→ **MATERIALS PROVIDED**

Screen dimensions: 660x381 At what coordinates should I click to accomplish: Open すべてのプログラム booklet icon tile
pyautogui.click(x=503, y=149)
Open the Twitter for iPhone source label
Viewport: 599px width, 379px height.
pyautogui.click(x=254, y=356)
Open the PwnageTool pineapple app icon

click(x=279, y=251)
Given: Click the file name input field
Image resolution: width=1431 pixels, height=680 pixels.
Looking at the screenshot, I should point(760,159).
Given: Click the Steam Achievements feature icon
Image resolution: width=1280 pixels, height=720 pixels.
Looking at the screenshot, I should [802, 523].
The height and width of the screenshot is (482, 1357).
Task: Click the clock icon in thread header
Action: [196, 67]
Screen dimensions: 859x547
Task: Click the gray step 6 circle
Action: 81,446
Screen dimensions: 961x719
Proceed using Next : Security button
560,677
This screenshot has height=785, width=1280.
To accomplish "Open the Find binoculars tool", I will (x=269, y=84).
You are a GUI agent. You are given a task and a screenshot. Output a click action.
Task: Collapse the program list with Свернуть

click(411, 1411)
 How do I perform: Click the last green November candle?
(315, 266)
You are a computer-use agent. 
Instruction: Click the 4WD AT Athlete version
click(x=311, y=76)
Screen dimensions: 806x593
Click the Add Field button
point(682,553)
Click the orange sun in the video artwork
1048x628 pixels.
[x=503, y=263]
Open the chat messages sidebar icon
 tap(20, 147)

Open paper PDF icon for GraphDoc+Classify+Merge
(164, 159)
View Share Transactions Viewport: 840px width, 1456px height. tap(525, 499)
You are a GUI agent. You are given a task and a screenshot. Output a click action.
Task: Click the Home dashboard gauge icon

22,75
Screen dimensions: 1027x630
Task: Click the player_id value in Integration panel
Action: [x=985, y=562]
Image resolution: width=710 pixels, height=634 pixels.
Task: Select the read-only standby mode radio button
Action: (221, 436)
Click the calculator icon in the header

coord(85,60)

→ **PROBLEM TO WORK ON**
Set down each entry above again exactly as it reads.

→ **SOLUTION BELOW**
Screen dimensions: 660x381 At what coordinates should I click to accomplish: Open すべてのプログラム booklet icon tile
pyautogui.click(x=503, y=149)
Open the Twitter for iPhone source label
Viewport: 599px width, 379px height.
pyautogui.click(x=254, y=356)
Open the PwnageTool pineapple app icon

click(x=279, y=251)
Given: Click the file name input field
Image resolution: width=1431 pixels, height=680 pixels.
Looking at the screenshot, I should point(760,159).
Given: Click the Steam Achievements feature icon
Image resolution: width=1280 pixels, height=720 pixels.
Looking at the screenshot, I should [802, 523].
The height and width of the screenshot is (482, 1357).
Task: Click the clock icon in thread header
Action: [196, 67]
Screen dimensions: 859x547
Task: Click the gray step 6 circle
Action: 81,446
Screen dimensions: 961x719
Proceed using Next : Security button
560,677
This screenshot has height=785, width=1280.
To accomplish "Open the Find binoculars tool", I will (x=269, y=84).
You are a GUI agent. You are given a task and a screenshot. Output a click action.
Task: Collapse the program list with Свернуть

click(411, 1411)
 How do I perform: Click the last green November candle?
(315, 266)
You are a computer-use agent. 
Instruction: Click the 4WD AT Athlete version
click(x=311, y=76)
Screen dimensions: 806x593
Click the Add Field button
point(682,553)
Click the orange sun in the video artwork
1048x628 pixels.
[x=503, y=263]
Open the chat messages sidebar icon
 tap(20, 147)

Open paper PDF icon for GraphDoc+Classify+Merge
(164, 159)
View Share Transactions Viewport: 840px width, 1456px height. tap(525, 499)
You are a GUI agent. You are given a task and a screenshot. Output a click action.
Task: Click the Home dashboard gauge icon

22,75
Screen dimensions: 1027x630
Task: Click the player_id value in Integration panel
Action: [x=985, y=562]
Image resolution: width=710 pixels, height=634 pixels.
Task: Select the read-only standby mode radio button
Action: (221, 436)
Click the calculator icon in the header

coord(85,60)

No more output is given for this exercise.